Bootstraps Baby

What happens when your therapist takes the side of people who traumatized you?

Therapy sessions can be a blur of words and reactions. Many times, I’ll be conscious of the clock and try to fit in everything I want to discuss within the 50 minutes allotted.

With my mind and memory being somewhat faulty, I can miss things said in the moment that only sink in later.

This is one of those times and now I have lost any desire to see this therapist anymore.

Without being too specific (because my trust issues got ratcheted up to ‘11’ by this incident), I was outlining the patronizing treatment I get at work due to being regarded as the ‘office mental case.’

Because I had been previously honest with my therapist, I had told her of my history of run-ins at my workplace, also explaining the toxic work culture of my workplace and noting that a chain of events that started with employees waiting for me to say something that they could take as ‘suicidal ideation’ nearly got me killed.

And then my therapist dropped the bomb.

“Now look, I need to say this: don’t you think that they have a point?”

Excuse me? I’ve been an exemplary employee the last full year and I’ve explained the situation thoroughly and my own efforts to calm the waters for the sake of earning a living.

But I didn’t say that. Cringingly, I agreed with her at that moment.

I agree because I can’t always disagree. There is an unequal power dynamic at play here and it’s easy (here and elsewhere) to agree and hate myself later.

Besides, she seemed pretty firm about this so there was no chance of changing her mind.

But this wasn’t over.

A little later on in the session, she accused me of thinking “like a victim” and had I ever tried not thinking like a victim?

“But like it or not,” I retorted, “I have been a victim of things that were done to me.”

“See! That’s what I mean,” she said. “This is your mentality.”

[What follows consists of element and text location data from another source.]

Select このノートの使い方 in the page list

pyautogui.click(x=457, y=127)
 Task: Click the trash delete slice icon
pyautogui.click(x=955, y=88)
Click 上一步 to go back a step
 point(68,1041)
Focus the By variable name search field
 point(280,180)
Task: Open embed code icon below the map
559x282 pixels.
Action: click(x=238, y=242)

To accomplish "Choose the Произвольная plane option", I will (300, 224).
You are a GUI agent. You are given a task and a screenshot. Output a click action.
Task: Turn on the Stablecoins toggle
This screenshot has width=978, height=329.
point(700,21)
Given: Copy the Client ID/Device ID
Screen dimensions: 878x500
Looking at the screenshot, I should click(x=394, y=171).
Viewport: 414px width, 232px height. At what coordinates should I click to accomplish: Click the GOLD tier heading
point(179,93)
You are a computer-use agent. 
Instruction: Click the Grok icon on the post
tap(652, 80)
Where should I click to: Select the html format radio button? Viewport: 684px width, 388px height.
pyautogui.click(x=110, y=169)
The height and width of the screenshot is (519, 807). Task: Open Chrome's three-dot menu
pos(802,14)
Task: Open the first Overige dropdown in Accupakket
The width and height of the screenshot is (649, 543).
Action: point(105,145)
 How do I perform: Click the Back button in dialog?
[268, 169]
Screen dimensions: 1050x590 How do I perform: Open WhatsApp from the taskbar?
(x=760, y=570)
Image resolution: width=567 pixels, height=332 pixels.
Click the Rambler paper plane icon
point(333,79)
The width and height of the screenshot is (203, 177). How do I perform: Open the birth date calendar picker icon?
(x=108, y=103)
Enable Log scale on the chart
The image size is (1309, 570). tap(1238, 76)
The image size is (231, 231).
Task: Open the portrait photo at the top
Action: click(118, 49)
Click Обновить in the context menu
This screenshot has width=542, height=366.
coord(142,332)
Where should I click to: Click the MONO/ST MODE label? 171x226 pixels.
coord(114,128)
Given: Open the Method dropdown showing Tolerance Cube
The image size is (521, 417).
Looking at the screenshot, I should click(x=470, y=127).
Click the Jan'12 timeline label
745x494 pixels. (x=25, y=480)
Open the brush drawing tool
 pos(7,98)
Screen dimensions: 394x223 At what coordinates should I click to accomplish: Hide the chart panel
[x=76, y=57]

Finally, I got upset enough to remind her of the abuse that took place in my childhood, coupled with the abuse that happened in the workplace, how I had done my best to continue to work on my reactions to triggers and I had developed inner strength from continuing to work in an environment where I had been traumatized. I pointed out it’s hard to fight so much conditioning that I’ve been hard-wired to react a certain way when I get triggered.

These arguments were to no avail.

If I had lain down and died, figuratively, I would concede her point. But I have fought my issues, even when I didn’t know what they were called, every step of the way for 40 years.

But in the end, I might have just as well bought a copy of ‘The Secret.’ Apparently, I attracted all of this somehow and everything that follows is on me. I am not a product of, or my behavior in reaction to, my environment. I must conform to my abuse and learn to accept it, let it float by like a meditative cloud, and then let it go. If not, it’s on me.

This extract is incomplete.